High Court judge grants review on raising pension age for 1950's women - The Redditch Standard

High Court judge grants review on raising pension age for 1950's women

Redditch Editorial 9th Dec, 2018   0

“IT was unbelievable” – Redditch woman Judy Phillips has spoken of her joy after a High Court judge granted permission to bring a judicial review against the government for raising the pension age for 3.5million women born in the 1950s.

Judy, from Church Hill, was there at the Royal Courts of Justice last Friday when the Honourable Ms Justice Lang made the ruling.

Judy, a member of the Back to 60 campaign group, had travelled to London for the hearing and afterwards joined the battle bus packed with celebrating women on a tour of Downing Street and the Houses of Parliament.

Throughout their lives the campaigning women, all born in the 1950s, had anticipated they would start receiving their State Pensions at 60.

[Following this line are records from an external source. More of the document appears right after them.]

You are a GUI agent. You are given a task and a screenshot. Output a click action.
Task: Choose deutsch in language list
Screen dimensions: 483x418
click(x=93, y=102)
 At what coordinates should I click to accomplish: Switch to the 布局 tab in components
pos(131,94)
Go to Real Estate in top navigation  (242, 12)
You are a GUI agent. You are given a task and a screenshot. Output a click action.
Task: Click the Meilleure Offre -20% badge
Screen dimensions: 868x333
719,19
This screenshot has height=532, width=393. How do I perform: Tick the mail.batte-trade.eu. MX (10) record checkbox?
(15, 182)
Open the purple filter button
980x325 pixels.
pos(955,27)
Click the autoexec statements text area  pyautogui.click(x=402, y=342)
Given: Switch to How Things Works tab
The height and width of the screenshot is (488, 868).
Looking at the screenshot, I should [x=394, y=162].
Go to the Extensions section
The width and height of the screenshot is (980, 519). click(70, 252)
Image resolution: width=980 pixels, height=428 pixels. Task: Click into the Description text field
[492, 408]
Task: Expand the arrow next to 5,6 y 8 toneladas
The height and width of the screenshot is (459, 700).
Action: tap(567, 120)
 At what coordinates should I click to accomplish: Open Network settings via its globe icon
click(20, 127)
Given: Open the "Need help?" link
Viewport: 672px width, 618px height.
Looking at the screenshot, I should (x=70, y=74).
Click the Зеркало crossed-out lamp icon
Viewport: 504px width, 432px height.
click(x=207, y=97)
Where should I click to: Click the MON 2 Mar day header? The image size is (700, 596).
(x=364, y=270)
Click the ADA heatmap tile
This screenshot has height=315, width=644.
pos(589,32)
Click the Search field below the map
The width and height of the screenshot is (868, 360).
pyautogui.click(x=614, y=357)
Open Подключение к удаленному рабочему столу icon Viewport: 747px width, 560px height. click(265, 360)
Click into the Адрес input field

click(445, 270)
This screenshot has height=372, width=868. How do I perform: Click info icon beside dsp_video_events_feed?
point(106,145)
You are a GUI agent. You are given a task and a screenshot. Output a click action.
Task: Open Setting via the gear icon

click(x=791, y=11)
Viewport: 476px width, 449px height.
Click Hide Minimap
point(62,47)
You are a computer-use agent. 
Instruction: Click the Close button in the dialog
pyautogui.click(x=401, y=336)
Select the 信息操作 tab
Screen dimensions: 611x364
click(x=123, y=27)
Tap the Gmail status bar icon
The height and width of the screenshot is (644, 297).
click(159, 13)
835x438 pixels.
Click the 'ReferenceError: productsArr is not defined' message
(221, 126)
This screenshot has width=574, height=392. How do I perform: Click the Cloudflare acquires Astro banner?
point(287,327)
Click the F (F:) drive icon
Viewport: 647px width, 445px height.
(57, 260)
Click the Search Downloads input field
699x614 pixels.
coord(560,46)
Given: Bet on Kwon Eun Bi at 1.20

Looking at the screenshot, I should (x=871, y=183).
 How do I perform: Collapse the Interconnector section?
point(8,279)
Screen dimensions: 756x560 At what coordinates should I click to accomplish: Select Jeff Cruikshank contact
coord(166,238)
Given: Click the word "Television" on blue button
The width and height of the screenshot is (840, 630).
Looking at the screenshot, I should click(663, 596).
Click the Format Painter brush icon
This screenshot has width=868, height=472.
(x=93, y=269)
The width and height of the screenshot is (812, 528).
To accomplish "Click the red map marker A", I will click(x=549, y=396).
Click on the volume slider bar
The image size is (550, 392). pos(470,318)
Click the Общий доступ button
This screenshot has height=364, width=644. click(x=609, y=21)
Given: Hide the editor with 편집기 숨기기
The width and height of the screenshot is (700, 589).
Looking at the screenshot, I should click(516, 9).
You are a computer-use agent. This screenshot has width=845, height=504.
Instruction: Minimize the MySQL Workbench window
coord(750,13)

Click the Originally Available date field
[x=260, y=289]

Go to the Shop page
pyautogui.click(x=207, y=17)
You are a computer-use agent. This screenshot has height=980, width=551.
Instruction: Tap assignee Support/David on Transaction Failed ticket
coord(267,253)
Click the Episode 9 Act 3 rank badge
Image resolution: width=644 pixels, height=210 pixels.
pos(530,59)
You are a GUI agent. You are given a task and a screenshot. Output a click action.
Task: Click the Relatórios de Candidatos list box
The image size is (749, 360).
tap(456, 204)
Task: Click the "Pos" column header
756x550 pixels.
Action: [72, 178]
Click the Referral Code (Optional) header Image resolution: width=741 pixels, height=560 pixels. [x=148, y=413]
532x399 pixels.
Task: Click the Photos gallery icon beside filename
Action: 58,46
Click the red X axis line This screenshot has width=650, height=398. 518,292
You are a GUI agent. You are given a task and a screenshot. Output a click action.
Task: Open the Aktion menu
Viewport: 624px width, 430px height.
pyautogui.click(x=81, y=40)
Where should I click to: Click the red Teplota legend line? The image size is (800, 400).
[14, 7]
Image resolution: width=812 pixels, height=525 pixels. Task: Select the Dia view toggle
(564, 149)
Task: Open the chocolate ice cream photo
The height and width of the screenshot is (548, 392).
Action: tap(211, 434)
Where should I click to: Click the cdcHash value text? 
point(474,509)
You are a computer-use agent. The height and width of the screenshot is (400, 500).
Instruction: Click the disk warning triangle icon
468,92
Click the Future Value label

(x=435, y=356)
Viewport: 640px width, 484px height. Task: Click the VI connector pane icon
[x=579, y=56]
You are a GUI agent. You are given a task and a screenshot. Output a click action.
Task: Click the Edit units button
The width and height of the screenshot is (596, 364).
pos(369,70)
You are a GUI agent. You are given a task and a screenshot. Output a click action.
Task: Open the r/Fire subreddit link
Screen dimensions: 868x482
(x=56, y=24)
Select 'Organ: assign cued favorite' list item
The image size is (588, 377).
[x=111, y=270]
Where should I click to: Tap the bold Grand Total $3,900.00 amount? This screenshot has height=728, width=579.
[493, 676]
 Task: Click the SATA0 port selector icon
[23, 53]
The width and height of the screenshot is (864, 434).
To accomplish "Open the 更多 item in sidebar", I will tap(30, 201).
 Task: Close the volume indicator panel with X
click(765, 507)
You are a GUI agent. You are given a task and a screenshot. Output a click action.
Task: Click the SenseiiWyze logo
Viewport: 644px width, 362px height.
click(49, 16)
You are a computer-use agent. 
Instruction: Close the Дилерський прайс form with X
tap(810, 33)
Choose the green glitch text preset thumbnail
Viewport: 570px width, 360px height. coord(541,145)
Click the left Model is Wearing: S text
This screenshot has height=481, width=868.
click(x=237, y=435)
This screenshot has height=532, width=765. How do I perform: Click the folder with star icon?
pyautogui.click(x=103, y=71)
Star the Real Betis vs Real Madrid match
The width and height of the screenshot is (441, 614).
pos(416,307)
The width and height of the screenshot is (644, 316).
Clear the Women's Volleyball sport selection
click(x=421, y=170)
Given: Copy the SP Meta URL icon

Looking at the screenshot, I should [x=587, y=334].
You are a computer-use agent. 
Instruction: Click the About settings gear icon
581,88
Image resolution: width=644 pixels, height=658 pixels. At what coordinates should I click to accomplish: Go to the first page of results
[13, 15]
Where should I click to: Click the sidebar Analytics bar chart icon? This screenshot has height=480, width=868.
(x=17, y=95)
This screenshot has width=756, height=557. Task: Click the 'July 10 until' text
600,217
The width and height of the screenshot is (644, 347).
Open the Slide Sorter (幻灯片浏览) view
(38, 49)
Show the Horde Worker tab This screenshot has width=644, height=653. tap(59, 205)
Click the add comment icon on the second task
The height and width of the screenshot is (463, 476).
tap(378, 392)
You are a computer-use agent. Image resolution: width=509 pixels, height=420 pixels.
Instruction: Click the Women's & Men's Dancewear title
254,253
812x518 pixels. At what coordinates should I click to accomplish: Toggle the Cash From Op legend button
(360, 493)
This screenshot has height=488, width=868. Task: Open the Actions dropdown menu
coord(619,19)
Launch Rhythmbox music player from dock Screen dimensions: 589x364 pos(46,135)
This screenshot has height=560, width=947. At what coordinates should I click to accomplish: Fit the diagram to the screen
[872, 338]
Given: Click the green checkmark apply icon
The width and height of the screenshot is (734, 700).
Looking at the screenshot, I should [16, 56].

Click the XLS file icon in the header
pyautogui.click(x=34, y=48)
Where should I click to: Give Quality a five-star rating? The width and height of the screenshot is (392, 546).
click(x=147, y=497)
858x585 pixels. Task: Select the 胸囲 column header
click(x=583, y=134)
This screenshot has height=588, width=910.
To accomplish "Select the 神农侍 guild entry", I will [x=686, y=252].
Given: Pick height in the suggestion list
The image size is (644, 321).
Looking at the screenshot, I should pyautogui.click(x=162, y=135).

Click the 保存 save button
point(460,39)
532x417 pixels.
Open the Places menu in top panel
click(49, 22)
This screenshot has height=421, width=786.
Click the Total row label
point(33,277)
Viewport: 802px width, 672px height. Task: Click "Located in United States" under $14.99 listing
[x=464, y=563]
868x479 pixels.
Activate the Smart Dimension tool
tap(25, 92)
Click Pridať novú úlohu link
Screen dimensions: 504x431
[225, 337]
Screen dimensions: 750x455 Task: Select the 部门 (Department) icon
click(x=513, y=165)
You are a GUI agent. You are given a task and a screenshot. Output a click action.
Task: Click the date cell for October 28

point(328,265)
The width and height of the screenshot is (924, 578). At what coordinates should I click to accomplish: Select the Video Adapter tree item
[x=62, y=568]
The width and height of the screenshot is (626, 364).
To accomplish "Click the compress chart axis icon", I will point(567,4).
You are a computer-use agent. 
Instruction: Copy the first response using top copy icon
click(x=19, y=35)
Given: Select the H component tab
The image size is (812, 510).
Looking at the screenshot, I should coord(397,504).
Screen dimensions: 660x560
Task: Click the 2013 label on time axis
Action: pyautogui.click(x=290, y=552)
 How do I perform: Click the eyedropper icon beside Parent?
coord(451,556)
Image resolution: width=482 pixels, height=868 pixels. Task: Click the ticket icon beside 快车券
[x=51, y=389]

However, a 1995 Act of Parliament raised their pensionable age to 65 in line with men. This has since been extended further.

Many women were told of the change just 18 months before they were expecting to receive their pensions and others received no notification at all.

Top barristers Michael Mansfield and Catherine Rayner argued the government’s decision was both age and gender discrimination.

It was claimed the decision had been driven by a desire to save money with the women affected losing more than £5billion as a result.

Julian Milford for the government admitted the measure had been to cut costs but it was also about equalling the pension age between men and women.

“When the ruling came we couldn’t believe it,” said Judy, who believes pension ages should be equal, but the women affected should have been given more notice by the government.

“The women in the front row didn’t know whether to shout out or cry and I think the government’s barrister was surprised when the ruling came.”

The judge gave Mr Milford 42 days to prepare a new case against the decision.

“We were all singing and dancing.

We all visited the statue of suffragist Millicent Fawcett as without the courage of people like her we would not have been able to fight our corner today.”